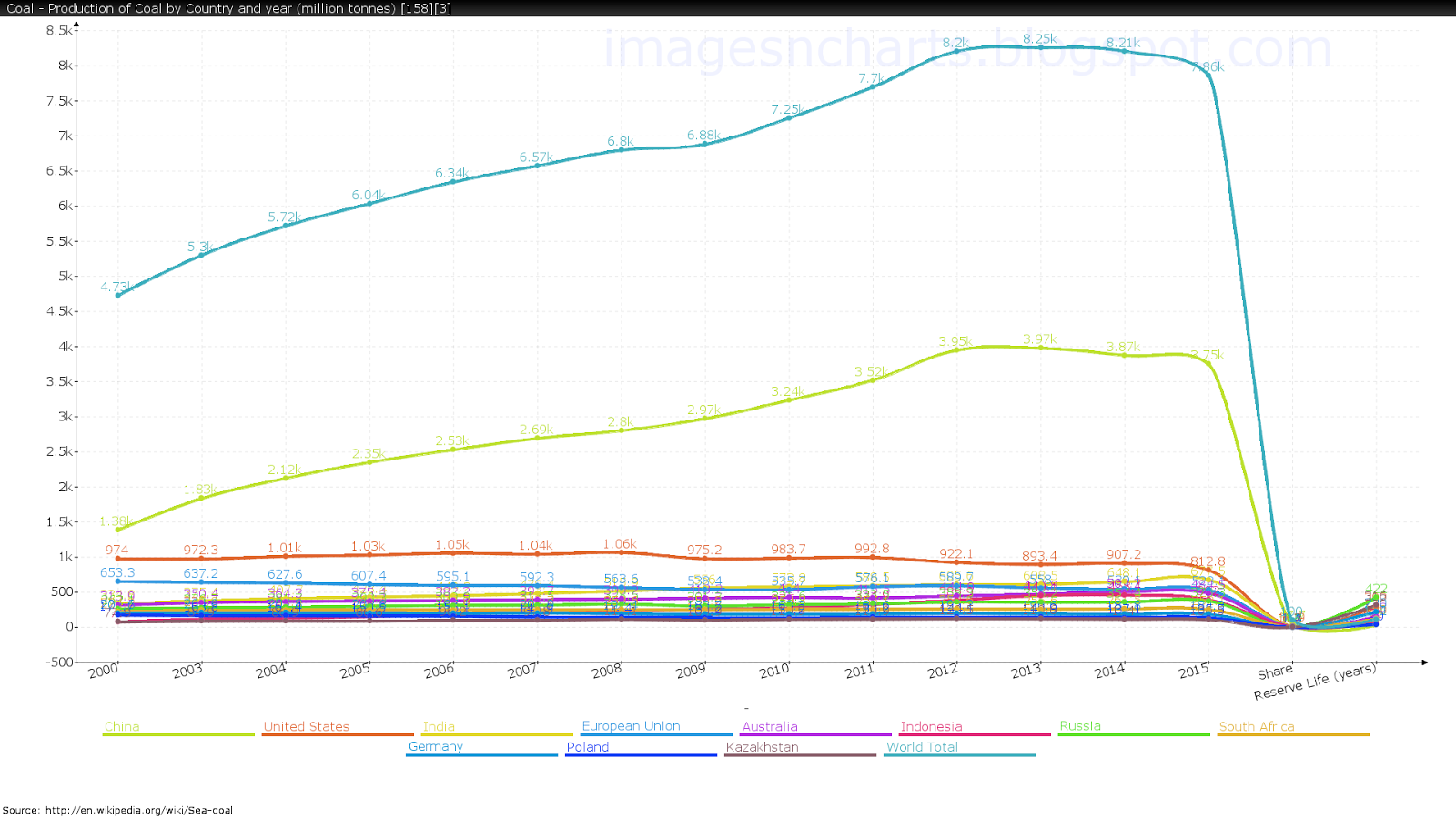This screenshot has height=819, width=1456.
Task: Select the Russia legend entry
Action: tap(1078, 726)
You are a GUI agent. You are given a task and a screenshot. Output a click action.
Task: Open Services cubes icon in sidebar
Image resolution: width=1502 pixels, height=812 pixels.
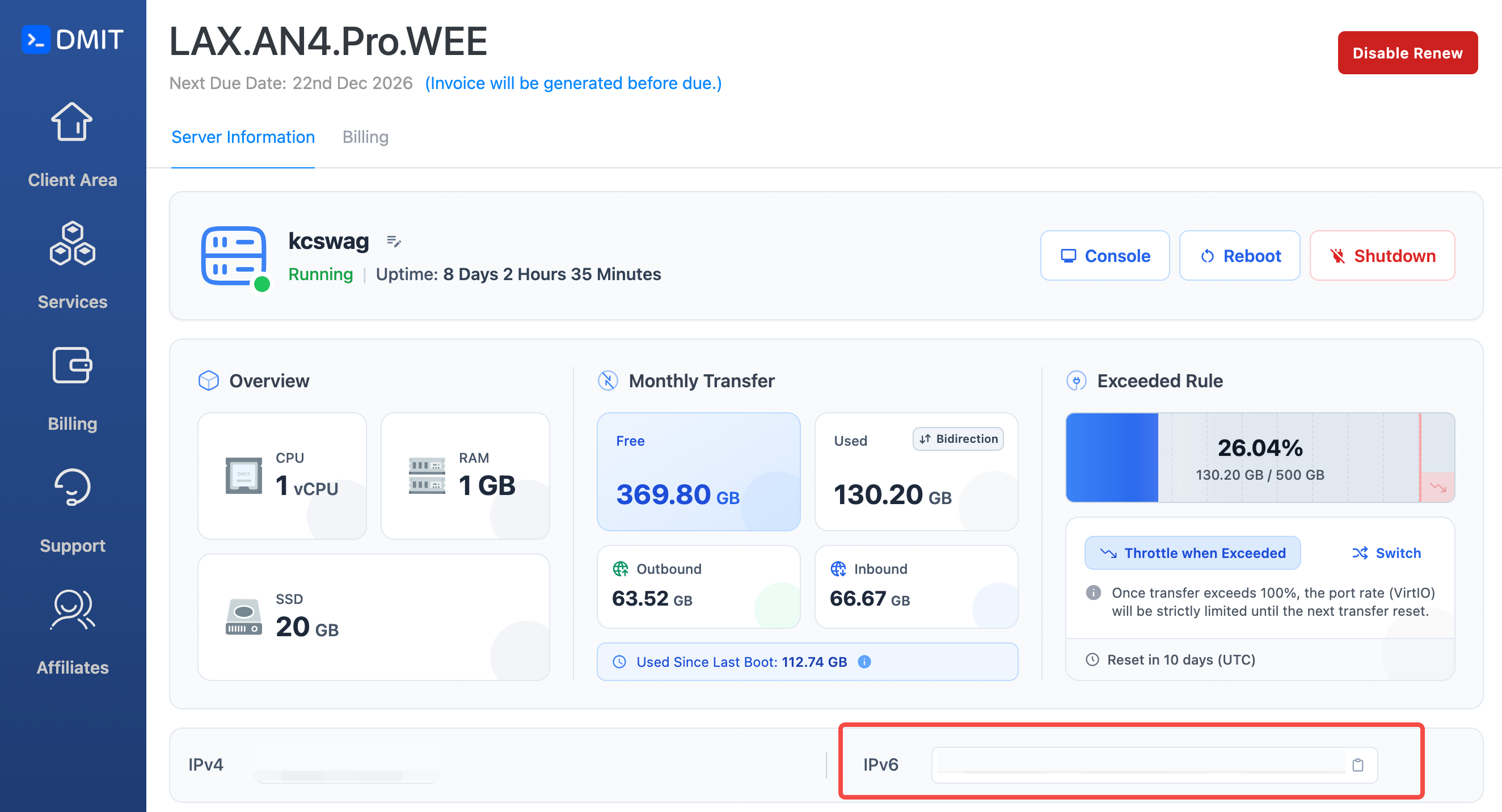click(71, 244)
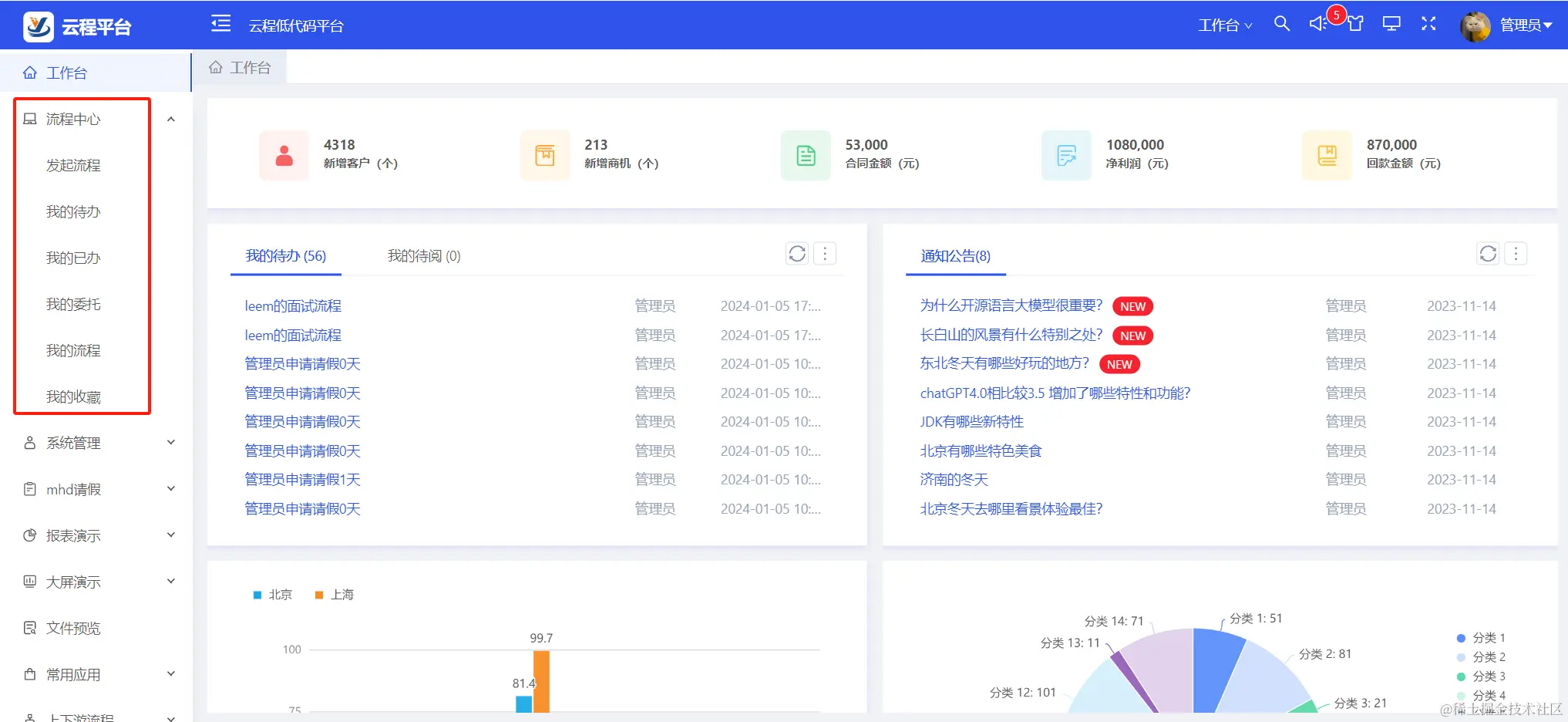The width and height of the screenshot is (1568, 722).
Task: Open the global search icon
Action: point(1282,24)
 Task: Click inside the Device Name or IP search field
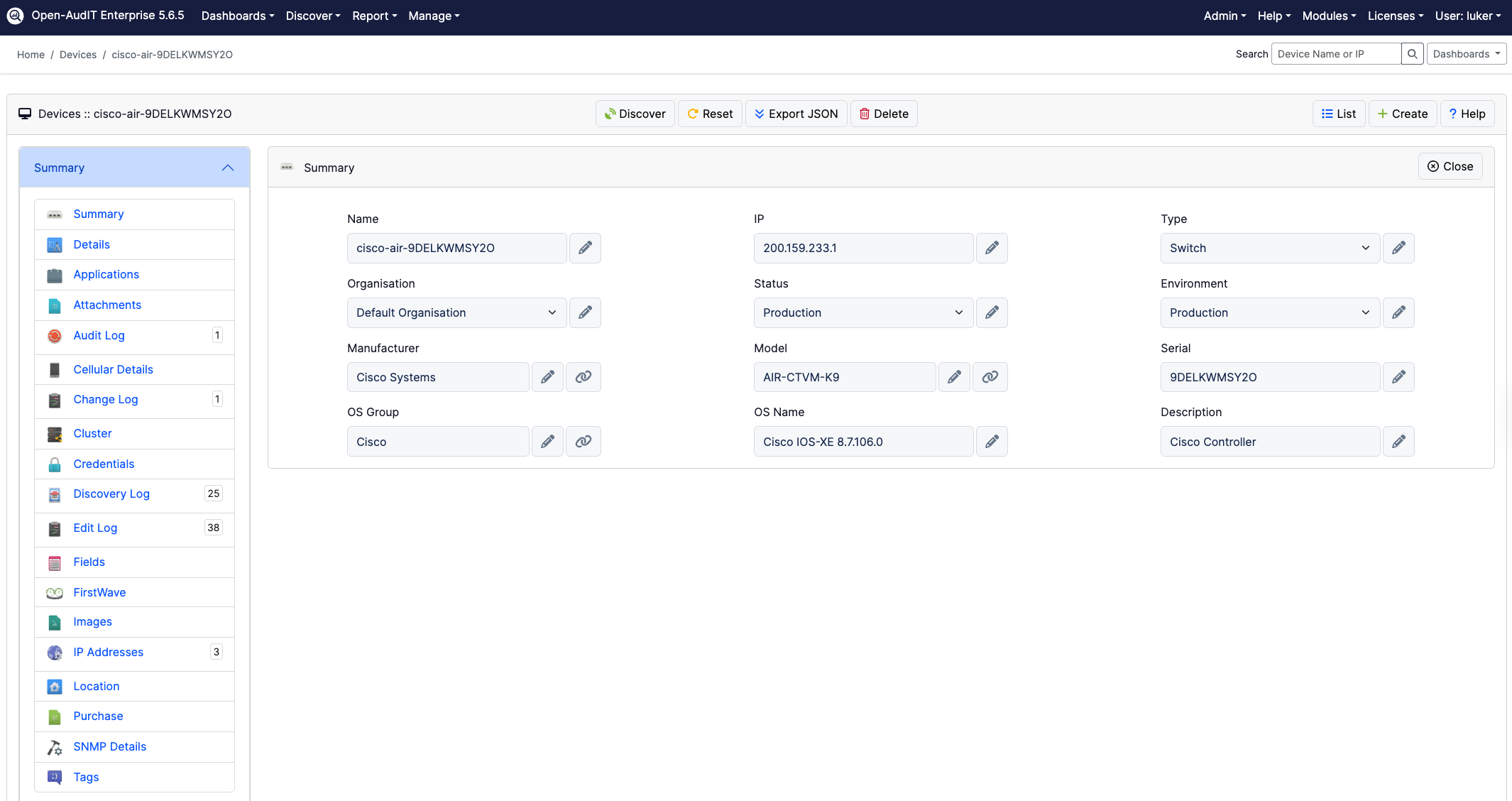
============================================================
*WORK INSTRUCTIONS*
An exact transcription is needed, covering the line with "Task: Open Services cubes icon in sidebar" and every line after it to the end of the entries, but not the pictures.

*TASK SOLUTION*
Task: Open Services cubes icon in sidebar
Image resolution: width=1502 pixels, height=812 pixels.
click(71, 244)
The width and height of the screenshot is (1568, 722).
Task: Open the global search icon
Action: point(1282,24)
 Task: Click inside the Device Name or IP search field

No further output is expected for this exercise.